Cmc crashes several times a week

CMK version:
2.1.0p24
OS version:
Debian 11
Error message:
None

cmc stops sometimes (1-3 times a week) without an error message. In the cmc log you only see:

2023-03-21 22:45:28 [5] [main] [rrdcached at "/omd/sites/xxx/tmp/run/rrdcached.sock"] stopping...
2023-03-21 22:45:28 [5] [rrdcached] [rrdcached at "/omd/sites/xxx/tmp/run/rrdcached.sock"] closing connection
2023-03-21 22:45:28 [5] [rrdcached] [rrdcached at "/omd/sites/xxx/tmp/run/rrdcached.sock"] stopped
2023-03-21 22:45:28 [5] [main] [RRD helper 2423926] exited normally
2023-03-21 22:45:28 [5] [main] [carbon connection pool] stopping...
2023-03-21 22:45:28 [5] [carbon] [carbon connection pool] stopped
2023-03-21 22:45:28 [5] [main] [influxdb connection pool] stopping...
2023-03-21 22:45:28 [5] [influxdb] [influxdb connection pool] stopped
2023-03-21 22:45:28 [5] [core 2423865] [main] stopping config cleaner...

Log level of cmc was info for that. Nothing according cmc in syslog. rrdcached.log is empty

in alert.log I found:

2023-03-21 22:45:37,361 [20] [cmk.base.alert_handling] ----------------------------------------------------------------------
2023-03-21 22:45:37,361 [20] [cmk.base.alert_handling] Starting alert handler helper.
2023-03-21 22:45:37,361 [20] [cmk.base.alert_handling] Global handler timeout: 60 sec (TERM), 120 sec (KILL)
2023-03-21 22:45:37,363 [20] [cmk.base.events] We are back after a restart.
2023-03-21 22:45:37,364 [20] [cmk.base.events] CMC has closed the connection. Shutting down.

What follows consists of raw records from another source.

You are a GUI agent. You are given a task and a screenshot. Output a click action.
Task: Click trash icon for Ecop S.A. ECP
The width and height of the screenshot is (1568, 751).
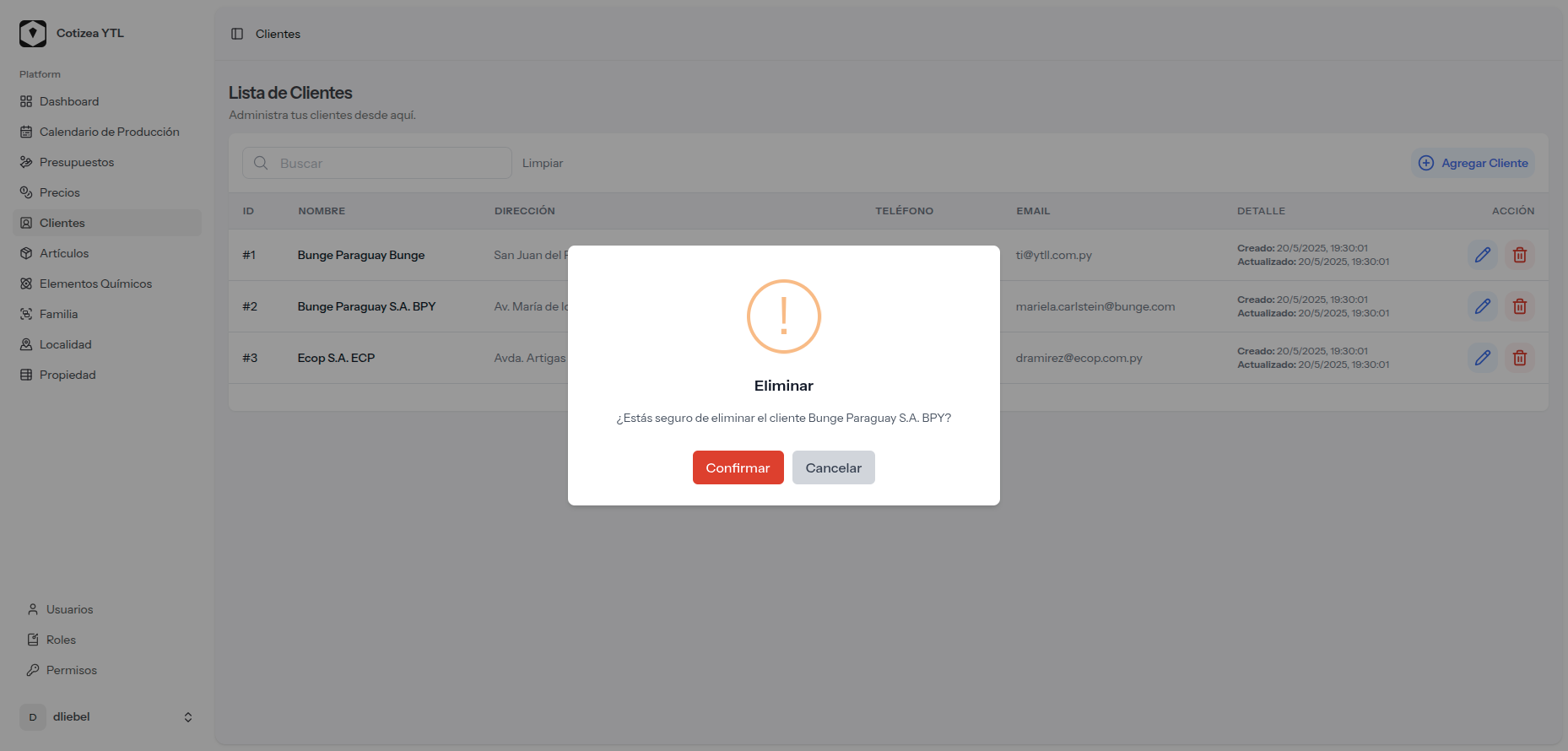click(x=1519, y=358)
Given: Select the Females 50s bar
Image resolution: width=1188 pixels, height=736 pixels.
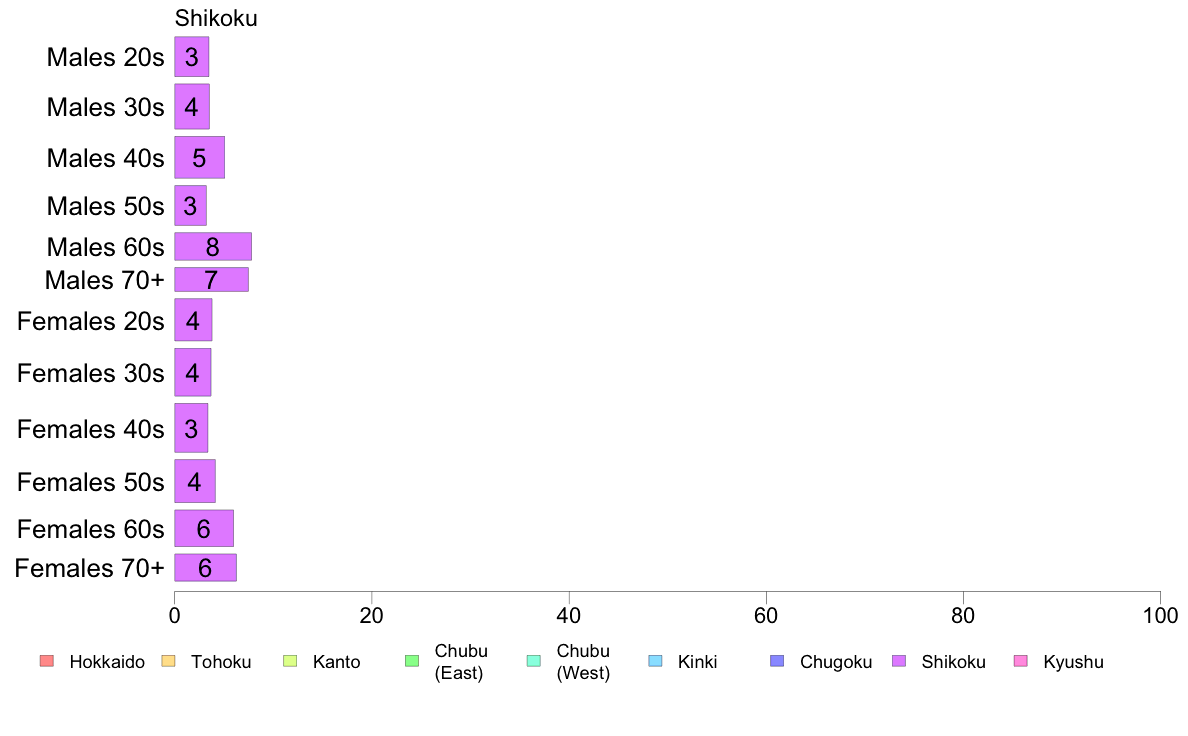Looking at the screenshot, I should 195,481.
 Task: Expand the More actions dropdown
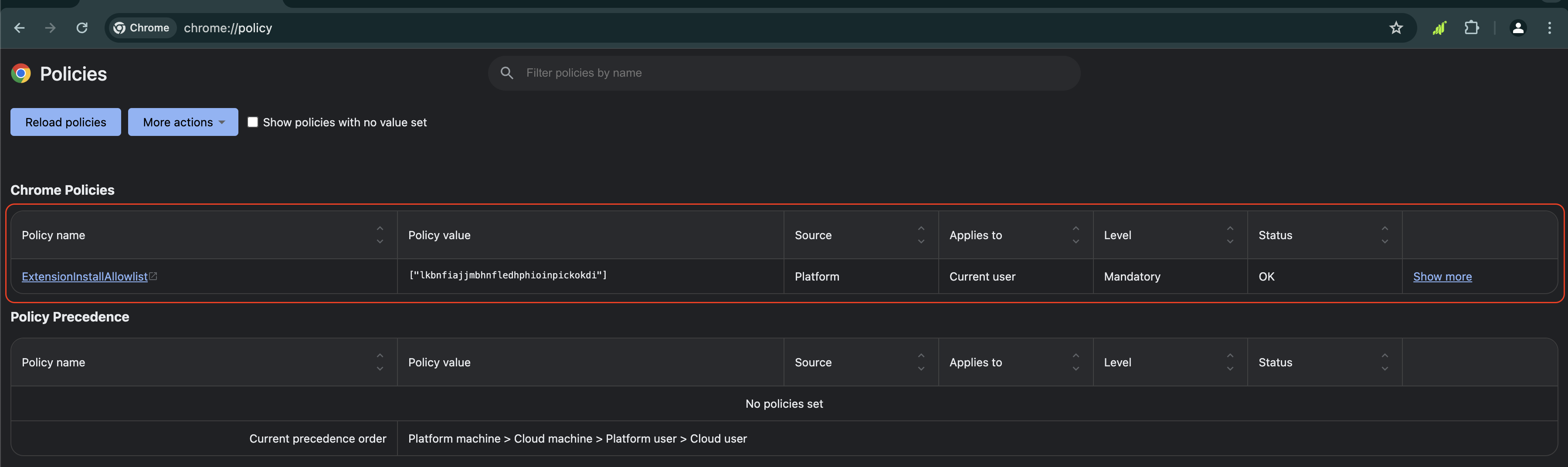click(183, 122)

My system has one site, 310 Hosts, 19000 Services (Mostly cmk-agent, several snmp, some old nagios style plugins

Anyone has something similar? How to find the reason? I set cmc log level to debug now.

It stopped again without any useful information in log, even with loglevel debug for cmc

Hi @HaZet1968 - logging is not very useful in this instance as it seems. At least not from the application perspective :wink:

Please review the memory and CPU consumption of the machine and the processes.
If possible, deploy a separate Checkmk monitoring site and do a proper process monitoring on the evil site. I’m always deploying an allseeingeye site to monitor my own checkmk sites. That way, i can verify memory consumption and doublecheck my production workings.

In regards to the checkmk software itself - yes - some kind of error happened and the deployed logs should be more helpful…

1 Like

This topic was automatically closed 365 days after the last reply. New replies are no longer allowed. Contact an admin if you think this should be re-opened.